Underneath the Antarctic sea ice one hundred kilometres south of Argentina lies a frozen wonderland, featuring jagged peaks, massive icebergs and almost everything else you could imagine.
But on a recent five-day expedition into this mysterious place, New Zealand geologist Craig Hodgson and his team captured a remarkable image – the largest Maori settlement east of New Zealand.
This remarkable Maori settlement was frozen in Antarctica
But beyond its almost Antarctic appearance, the Maori settlement is a pretty good representation of Maori settlement on the Pacific.
There are Maori sites in the United States but this settlement is the largest recorded here in Antarctica. While New Zealand had a settlement in Antarctica well before Europeans arrived in the 1840s, it was discovered as part of a University of Otago expedition led by the renowned Dr John Owen who established a home on Lancaster Sound.
Understandably, the rest of his expedition wasn’t impressed. “Much of the main town, on Plymouth Rock, was wooden with a Chinese iron roof,” recalls Owen’s diary, “And there were numerous small houses.” This was “a run-down place with no sunlight much of day.”
Nevertheless, it continued to flourish until the arrival of the Italians in the 1940s, and because of its remote location it might have been prey to seismic activity (some maintain it was a trigger to the Hobbit’s discovery in 1930s NZ).

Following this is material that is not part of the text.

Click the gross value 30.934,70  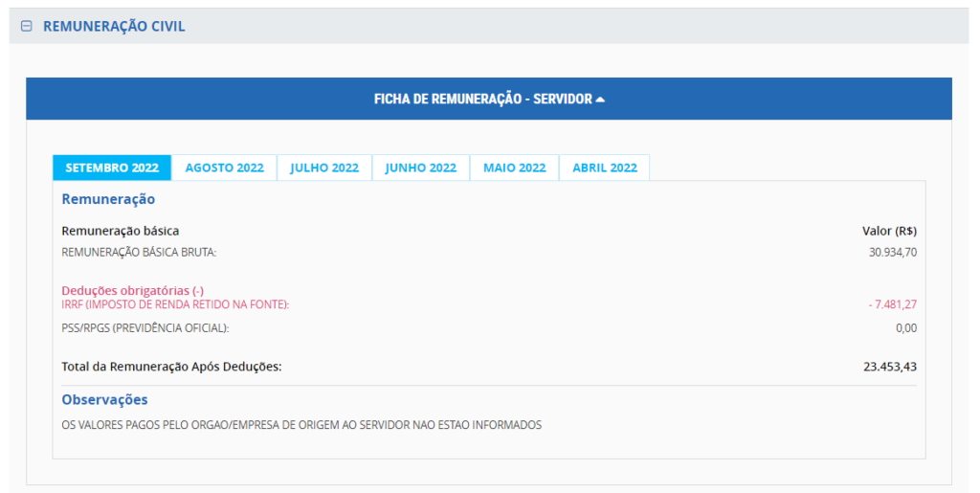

The settlement is known as Whangarei and stands at 4.9 km tall (2.75 miles or four km in square) and 12 km across (1.8 kilometers or 9 kilometers).
It is home to 3,500 people, and this meeting place is preserved thanks to the harsh Antarctic landscape which persists to this day.
What Hodgson discovered is one of those wonders of the world
But since the population was running out to last 50 years and the settlement declined, it survived for more than a millennium, with contact with Australasian tribes coming about 1400. Then, about 1000 years ago, the settlement collapsed as New Zealand’s settlements went backwards.
The settlement stands to this day – deep in Antarctic ice. Once the ice recedes, these 300 ancient buildings will be unearthed and peer deep into the past.